Albert Barnes' Bible Commentary
Isaiah 44:13
The carpenter - The axe is made Isaiah 44:12, and the carpenter now proceeds to the construction of the god.
Stretcheth out his rule - For the purpose of laying out his work, or measuring it. The word rendered here ‘rule,’ however (קו qâv), means properly “a line”; and should be so rendered here. The carpenter stretches out a line, but not a rule.
He marketh it out with a line - He marks out the shape; the length, and breadth, and thickness of the body, in the rough and unhewn piece of wood. He has an idea in his mind of the proper shape of a god, and he goes to work to make one of that form. The expression ‘to mark out with a line,’ is, however, not congruous. The word which is used here, and which is rendered ‘line’ (שׂרד s'ered) occurs nowhere else in the Bible. Lowth and Kimchi render it, ‘Red ochre.’ According to this the reference is to the chalk, red clay, or crayon, which a carpenter uses on a line to mark out his work. But according to Gesenius, the word means an awl, or a stylus, or engraver; with which the artist sketches the outlines of the figure to be sculptured. A carpenter always uses such an instrument in laying out and marking his work.
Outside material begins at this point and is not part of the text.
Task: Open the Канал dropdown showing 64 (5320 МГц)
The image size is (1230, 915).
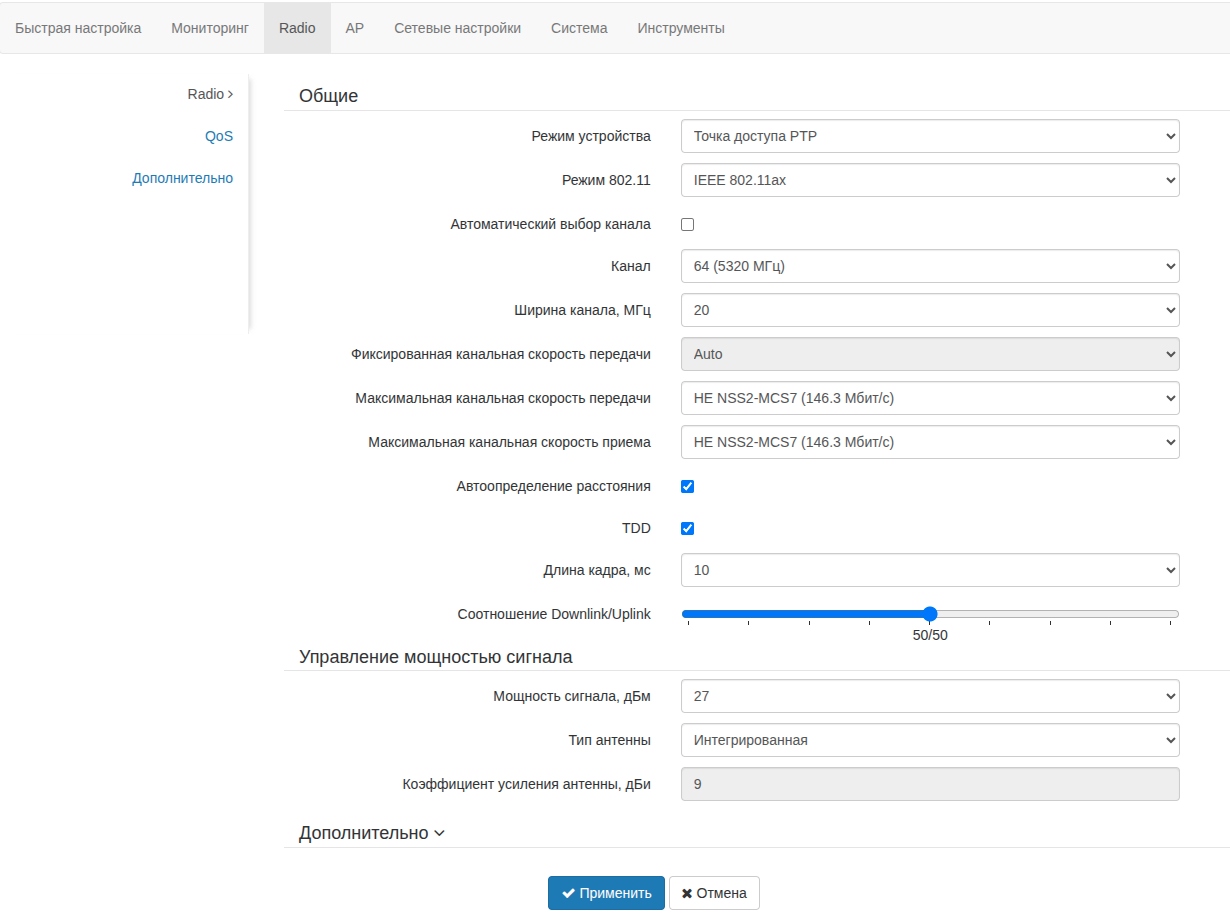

He fitteth it with planes - Or rather with chisels, or carving-tools, with which wooden images were carved. Planes are rather adapted to a smooth surface; carving is performed with chisels. The word is derived from קצע qâtsa‛, ‘to cut off.’ The Chaldee renders it, אזמל 'azemēl - ‘A knife.’ The Septuagint renders this, ‘Framed it by rule, and glued the parts together.’
Marketh it out with the compass - From חוּג chûg, “to make a circle,” to revolve, as compasses do. By a compass he accurately designates the parts, and marks out the symmetry of the form.
According to the beauty of a man - Perhaps there may be a little sarcasm here in the thought that a god should be made in the shape of a man. It was true, however, that the statues of the gods among the ancients were made after the most perfect conceptions of the human form. The statuary of the Greeks was of this description, and the images of Apollo, of Venus, and of Jupiter, have been celebrated everywhere as the most perfect representations of the bureau form.
That it may remain in the house - To dwell in a temple. Such statues were usually made to decorate a temple; or rather perhaps temples were reared to be dwelling places of the gods. It may be implied here, that the idol was of no use but to remain in a house. It could not hear, or save. It was like a useless piece of furniture, and had none of the attributes of God.